MP3 jukeboxes will be replaced by TV-quality video downloading and storage.

Home servers will turn into services that will synchronise and back up your home computers, and talk to your work systems. These home routers will help in the fight against spam and viruses, soaking up the donkey work while freeing up your home PC or laptop to do the fun stuff.

And that's the catch with my prophecy. I don't expect routers ever to play a starring role in your domestic life. In fact, where they will shine is silently taking on many of the roles and frustrations that we currently have to outsource to commercial concerns like Microsoft, Symantec and even our ISP. Many of these functions are better handled closer to home, in a system that doesn't need constant maintenance or pricey upgrades, but can sit in the background and silently stitch your digital life together.

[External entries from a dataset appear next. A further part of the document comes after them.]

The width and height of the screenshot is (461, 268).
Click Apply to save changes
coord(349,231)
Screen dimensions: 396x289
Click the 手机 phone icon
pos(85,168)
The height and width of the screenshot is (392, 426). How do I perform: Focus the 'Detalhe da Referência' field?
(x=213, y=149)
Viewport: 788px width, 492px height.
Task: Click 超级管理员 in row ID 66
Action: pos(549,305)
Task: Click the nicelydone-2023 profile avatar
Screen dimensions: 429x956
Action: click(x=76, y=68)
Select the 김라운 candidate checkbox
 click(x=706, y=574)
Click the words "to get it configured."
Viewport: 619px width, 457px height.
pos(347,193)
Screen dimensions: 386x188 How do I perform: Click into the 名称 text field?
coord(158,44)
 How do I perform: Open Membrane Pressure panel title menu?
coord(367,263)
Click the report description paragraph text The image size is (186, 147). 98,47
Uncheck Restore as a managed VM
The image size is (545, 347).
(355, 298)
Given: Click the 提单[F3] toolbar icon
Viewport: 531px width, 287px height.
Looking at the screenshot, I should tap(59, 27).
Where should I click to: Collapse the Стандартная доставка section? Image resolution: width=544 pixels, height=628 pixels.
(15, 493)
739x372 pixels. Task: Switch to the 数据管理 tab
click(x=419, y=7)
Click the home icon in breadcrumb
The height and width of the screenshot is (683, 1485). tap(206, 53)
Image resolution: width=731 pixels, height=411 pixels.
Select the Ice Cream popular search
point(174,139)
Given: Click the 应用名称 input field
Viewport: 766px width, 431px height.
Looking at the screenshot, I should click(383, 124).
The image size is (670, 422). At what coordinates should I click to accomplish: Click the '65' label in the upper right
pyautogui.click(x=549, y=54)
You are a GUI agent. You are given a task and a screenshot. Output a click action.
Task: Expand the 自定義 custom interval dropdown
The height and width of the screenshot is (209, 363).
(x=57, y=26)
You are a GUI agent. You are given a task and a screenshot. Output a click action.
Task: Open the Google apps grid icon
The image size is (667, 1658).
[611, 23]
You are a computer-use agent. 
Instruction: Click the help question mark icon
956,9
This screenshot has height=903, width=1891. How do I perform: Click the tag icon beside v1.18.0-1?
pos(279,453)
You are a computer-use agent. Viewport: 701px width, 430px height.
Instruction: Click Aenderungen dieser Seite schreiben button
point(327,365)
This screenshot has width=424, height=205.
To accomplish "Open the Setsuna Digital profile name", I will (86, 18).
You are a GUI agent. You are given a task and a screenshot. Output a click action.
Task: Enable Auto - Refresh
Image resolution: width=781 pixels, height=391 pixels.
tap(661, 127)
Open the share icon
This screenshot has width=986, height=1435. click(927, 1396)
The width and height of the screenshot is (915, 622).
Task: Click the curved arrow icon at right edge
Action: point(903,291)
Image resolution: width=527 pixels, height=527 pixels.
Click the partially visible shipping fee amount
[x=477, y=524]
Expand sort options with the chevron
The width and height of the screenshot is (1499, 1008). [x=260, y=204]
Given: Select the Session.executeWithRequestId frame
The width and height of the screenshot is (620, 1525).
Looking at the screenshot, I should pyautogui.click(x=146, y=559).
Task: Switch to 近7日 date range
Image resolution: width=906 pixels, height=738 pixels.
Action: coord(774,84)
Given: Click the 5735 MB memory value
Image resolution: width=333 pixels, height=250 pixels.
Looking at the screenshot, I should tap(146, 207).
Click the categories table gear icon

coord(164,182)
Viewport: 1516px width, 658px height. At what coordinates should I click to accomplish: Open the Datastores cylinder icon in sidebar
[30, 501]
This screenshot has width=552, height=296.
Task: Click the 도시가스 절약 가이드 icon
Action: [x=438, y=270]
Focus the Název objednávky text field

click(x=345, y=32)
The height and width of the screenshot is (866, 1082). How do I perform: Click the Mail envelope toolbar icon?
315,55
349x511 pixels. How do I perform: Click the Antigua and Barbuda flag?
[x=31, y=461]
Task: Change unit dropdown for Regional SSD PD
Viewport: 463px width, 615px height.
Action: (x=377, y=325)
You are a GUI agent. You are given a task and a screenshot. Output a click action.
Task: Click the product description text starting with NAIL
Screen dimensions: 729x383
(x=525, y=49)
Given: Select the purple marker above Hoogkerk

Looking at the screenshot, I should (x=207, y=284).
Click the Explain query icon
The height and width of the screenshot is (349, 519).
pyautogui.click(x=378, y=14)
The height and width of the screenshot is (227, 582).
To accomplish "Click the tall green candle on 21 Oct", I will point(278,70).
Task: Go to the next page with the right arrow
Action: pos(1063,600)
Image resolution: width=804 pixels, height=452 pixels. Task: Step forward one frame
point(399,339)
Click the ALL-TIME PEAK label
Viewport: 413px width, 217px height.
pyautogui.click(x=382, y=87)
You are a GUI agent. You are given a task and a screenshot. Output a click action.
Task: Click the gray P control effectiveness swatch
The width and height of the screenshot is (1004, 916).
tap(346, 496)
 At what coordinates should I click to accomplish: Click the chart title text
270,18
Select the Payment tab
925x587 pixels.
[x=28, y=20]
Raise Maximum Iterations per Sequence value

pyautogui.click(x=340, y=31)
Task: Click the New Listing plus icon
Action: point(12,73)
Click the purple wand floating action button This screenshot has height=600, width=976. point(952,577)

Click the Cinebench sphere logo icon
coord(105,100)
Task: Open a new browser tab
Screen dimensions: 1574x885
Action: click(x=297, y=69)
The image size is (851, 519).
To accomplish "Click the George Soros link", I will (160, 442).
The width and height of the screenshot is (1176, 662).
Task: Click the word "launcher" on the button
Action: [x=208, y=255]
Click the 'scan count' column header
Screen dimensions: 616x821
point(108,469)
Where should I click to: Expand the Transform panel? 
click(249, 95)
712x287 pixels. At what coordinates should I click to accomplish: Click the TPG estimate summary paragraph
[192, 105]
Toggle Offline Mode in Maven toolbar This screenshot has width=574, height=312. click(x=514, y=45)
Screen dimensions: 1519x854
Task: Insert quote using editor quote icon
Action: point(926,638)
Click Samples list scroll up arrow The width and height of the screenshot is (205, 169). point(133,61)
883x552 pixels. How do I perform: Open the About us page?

In order to do that, it has to be low price (which rules out both Microsoft and Apple, which make their money on mark-ups far too big for a sub-€50 machine), and be manufactured and distributed by a group that doesn't see these future home media centres as competition. That might rule out ISPs - and even PC manufacturers.

It could even rule out the current makers of these boxes. The name behind Linksys, one of the biggest sellers in this sector, is Cisco, who would rather you didn't know that features they sell on their $1,000 routers can be implemented on their €50 home versions with just a tweak to the basic software.

No, what these boxes need is a disruptive and innovative new entrant who sees them for what they are: an easy lead into controlling the home market. But who will step up to the challenge?